La modificación del artículo decimosexto de la Ordenanza Municipal sobre la Protección de la Convivencia Ciudadana manifiesta, asimismo, que transitar o permanecer en espacios visibles “con vestimenta, atuendos o disfraces que atenten o puedan atentar contra los derechos fundamentales de las personas, los sentimientos religiosos o tengan un contenido xenófobo, racista, sexista, homófobo, que puedan vulnerar la dignidad de las personas por su contenido discriminatorio o supongan menosprecio de cualquier tipo hacia cualquier condición o circunstancia personal o social” se considerará una infracción.

Esto no solo se recoge para la vía o espacios públicos, sino que también será constitutivo de infracción administrativa si se realiza en espacios privados abiertos y “fácilmente visibles desde espacios públicos o vías públicas”, por lo que se recoge igualmente para bares y lugares de copas que suelen frecuentar las despedidas de soltero y soltera.

Esta norma, sin embargo, no recoge, como sí ocurre en otros lugares de España en la que también se han adoptado, que sea específicamente para este tipo de celebraciones por lo que en Carnaval, fiestas locales o, incluso, durante el inicio de curso en las tradicionales novatadas tampoco se podría utilizar este tipo de disfraces. A pesar de ello, el órgano sancionador es la Alcaldía-Presidencia del Ayuntamiento, que tendrá la última palabra para resolver los expedientes sancionadores incoados por presuntas infracciones.

Sanciones

La propia Ordenanza Municipal sobre Protección de la Convivencia Ciudadana recoge las posibles sanciones aplicables a cada uno de los preceptos que son constitutivos de infracciones administrativas, que pueden ser desde leves a muy graves. Esta clasificación será igualmente aplicable a las personas físicas y jurídicas que sean responsables así como a aquellas sobre las que recaiga el deber legar de prevenir las infracciones administrativas. Además, estas sanciones no son incompatibles con otras que puedan sucederse en el ámbito penal o civil.

Para graduar la cuantía y alcance de las sanciones a imponer se atenderá a las circunstancias del responsable, así como a la trascendencia social de los hechos, el daño realizado y su intencionalidad. Sin embargo, el actuar con megáfonos o amplificadores, la Ordenanza lo recoge como una infracción leve, cuya sanción puede llegar hasta una multa de 750 euros, así como de clausura del establecimiento, en el caso de que fuera preciso, por tiempo máximo de un mes.

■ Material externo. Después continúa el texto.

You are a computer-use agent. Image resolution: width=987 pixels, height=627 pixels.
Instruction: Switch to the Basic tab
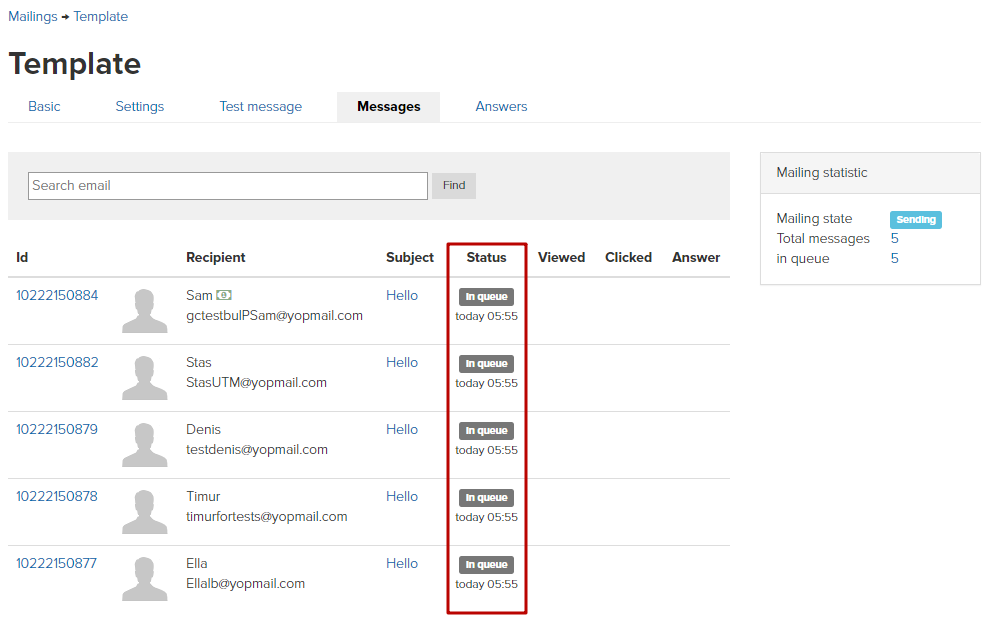pos(44,106)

La imposición de la sanción será compatible con la exigencia de reponer la situación alterada a su estado originario y la obligación de indemnizar los daños y perjuicios causados. La multa será del 50% a lo establecido al principio en el caso de que se haya hecho efectiva hasta la finalización del plazo de alegaciones.

Este tipo de faltas leves, además, prescribirán a los seis meses de ser cometidas o de cuando aparezcan los signos físicos externos que permitan conocer los hechos constitutivos de infracción. En el caso de la sanción y no de la infracción, esta prescribirá al año.